TheFatRat

TheFatRat is a Linux-based tool used in penetration testing and security research that automates the process of generating executable payloads. A payload here is a small program that, when run on a target machine, establishes a remote connection back to the tester's system, allowing them to interact with that machine. The tool wraps around MSFvenom and Metasploit, which are established penetration testing frameworks, to make payload creation faster and more menu-driven.

The tool can produce payloads targeting Windows, Android, Mac, and Linux systems in various file formats. It also includes options for embedding a payload inside an existing application file, setting up a listener that waits for incoming connections, and detecting your external IP address automatically.

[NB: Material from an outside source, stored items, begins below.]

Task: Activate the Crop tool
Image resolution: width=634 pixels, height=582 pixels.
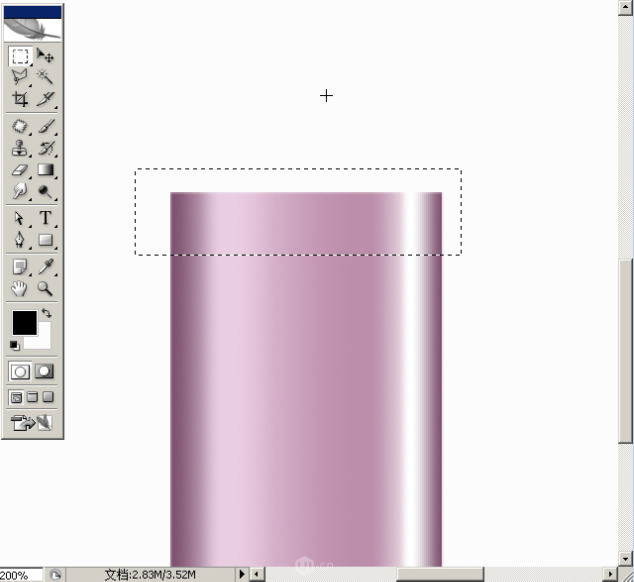Action: 20,99
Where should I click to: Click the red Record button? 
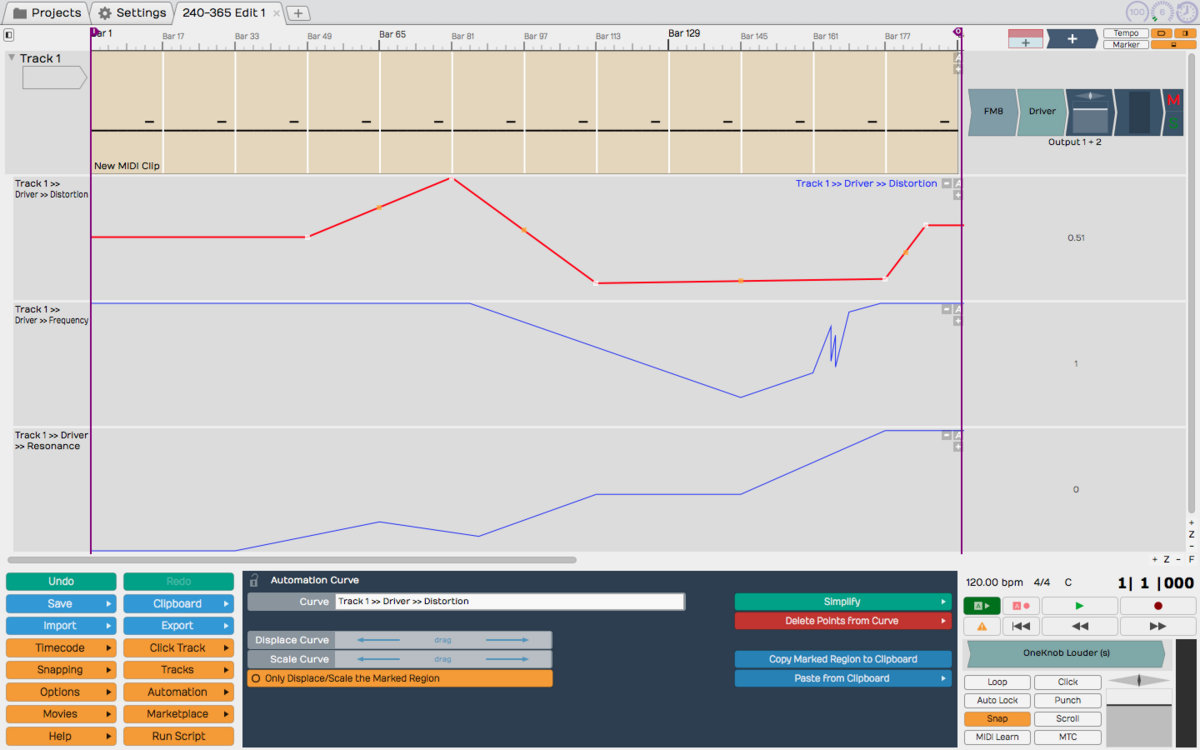pyautogui.click(x=1158, y=606)
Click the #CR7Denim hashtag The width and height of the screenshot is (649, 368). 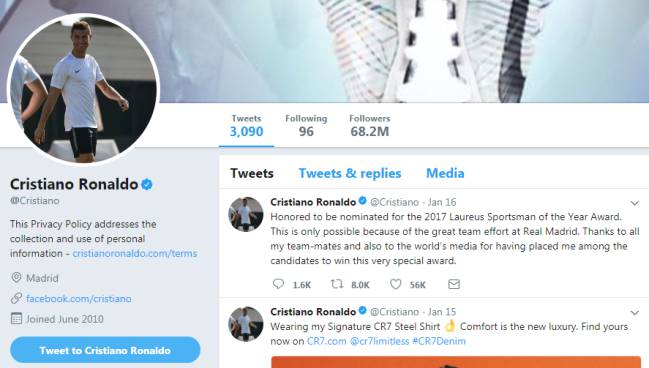coord(439,341)
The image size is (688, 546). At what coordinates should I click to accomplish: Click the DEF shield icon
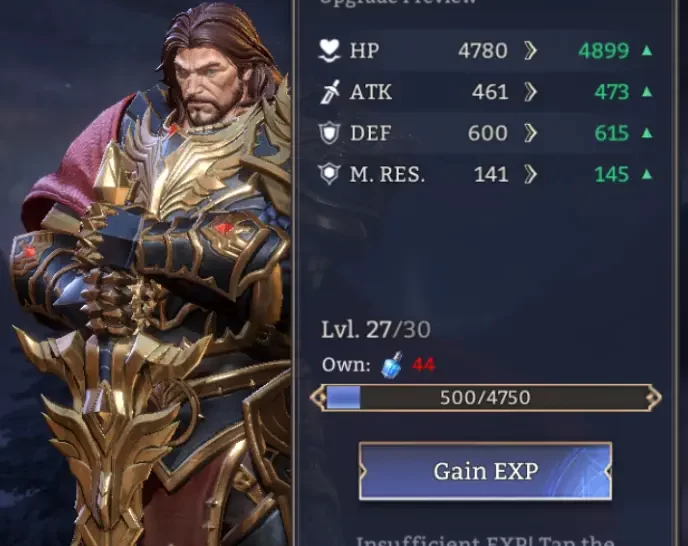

A file size tool is included for padding files. There is also support for creating USB autorun files used in physical access testing scenarios.

The README states the tool is intended for educational purposes and for use only against systems the user has explicit permission to test. Unauthorized use against systems without consent is described as illegal, and the developers disclaim responsibility for misuse.

Installation runs through a shell script that handles dependencies. A separate diagnostic script is provided to check whether all required components installed correctly. The README links to documentation in the Certified Ethical Hacker curriculum and to several tutorial videos demonstrating different use cases.

The project is available in BlackArch, a Linux distribution focused on security testing tools. It is written primarily in C and shell scripting.